Extract the lines of the records from the line containing "Given: Select the" through the line containing "Looking at the", inclusive, and reproduce them verbatim.
*** ITEMS ***
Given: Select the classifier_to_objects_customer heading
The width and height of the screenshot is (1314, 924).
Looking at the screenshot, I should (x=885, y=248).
***
*** ITEMS ***
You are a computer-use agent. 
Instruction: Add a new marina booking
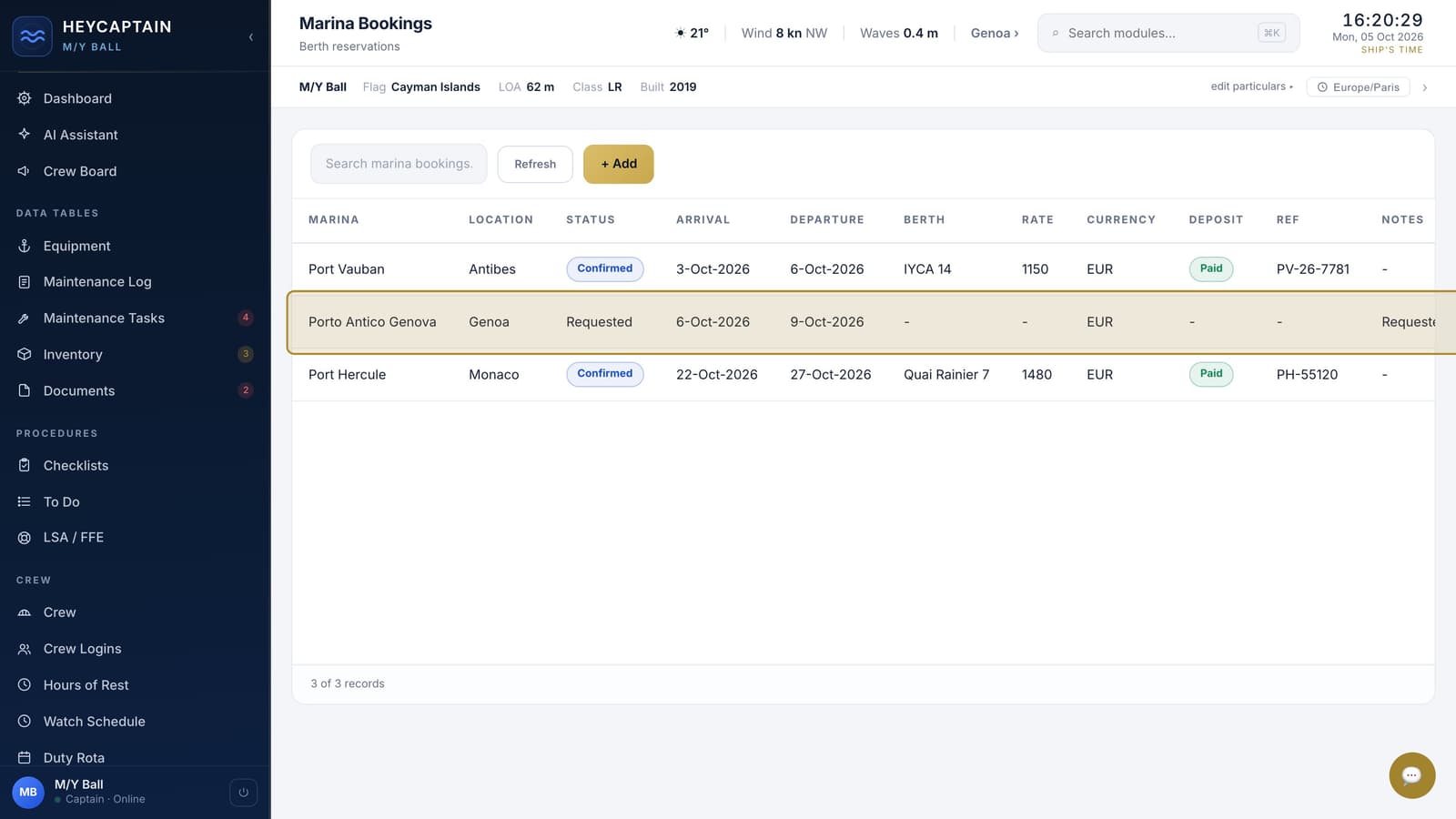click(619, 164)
***
*** ITEMS ***
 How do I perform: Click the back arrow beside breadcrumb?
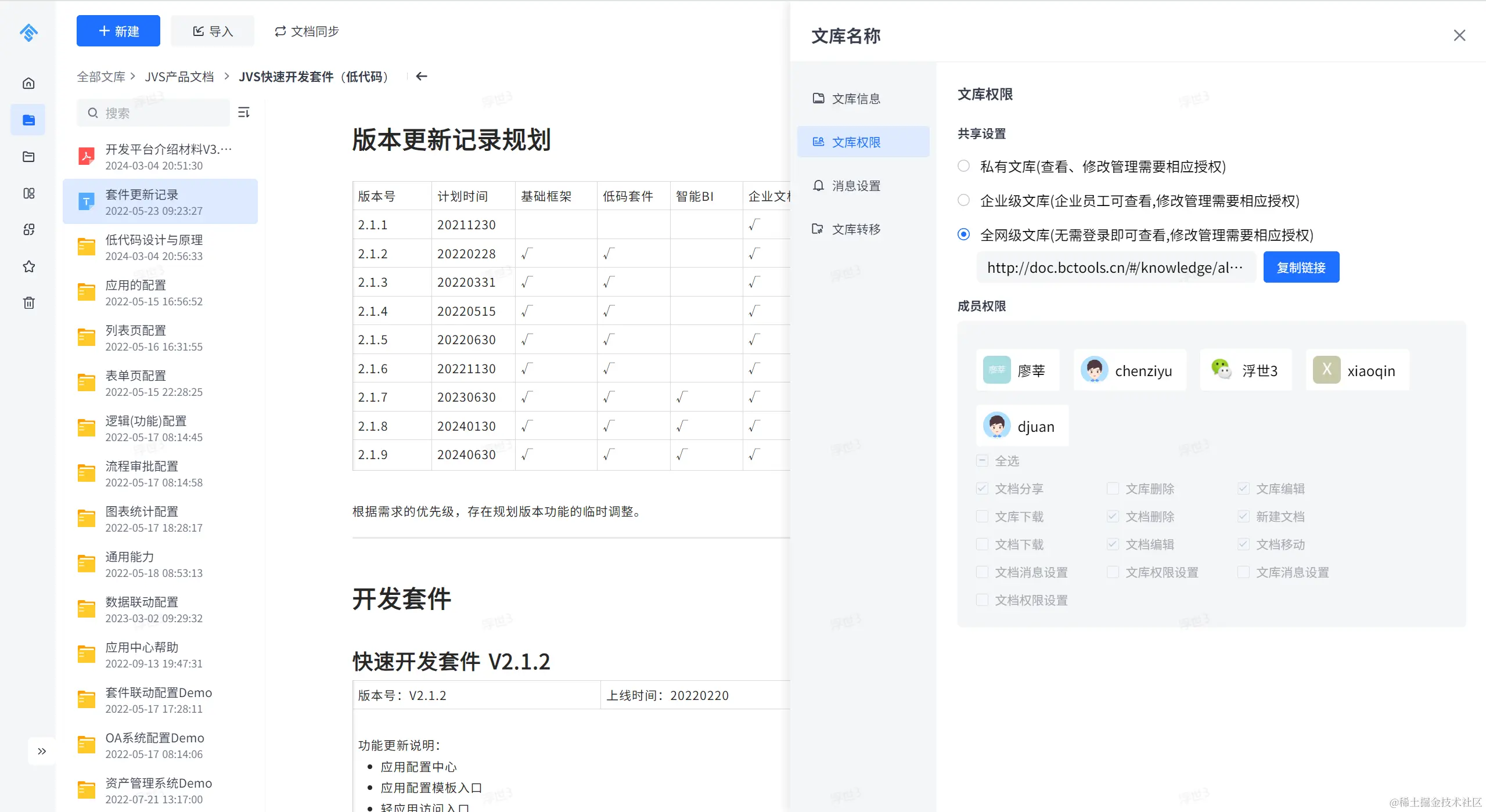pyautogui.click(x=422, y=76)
***
» **ANSWER BELOW**:
Given: Select the classifier_to_objects_customer heading
The width and height of the screenshot is (1314, 924).
Looking at the screenshot, I should (x=885, y=248).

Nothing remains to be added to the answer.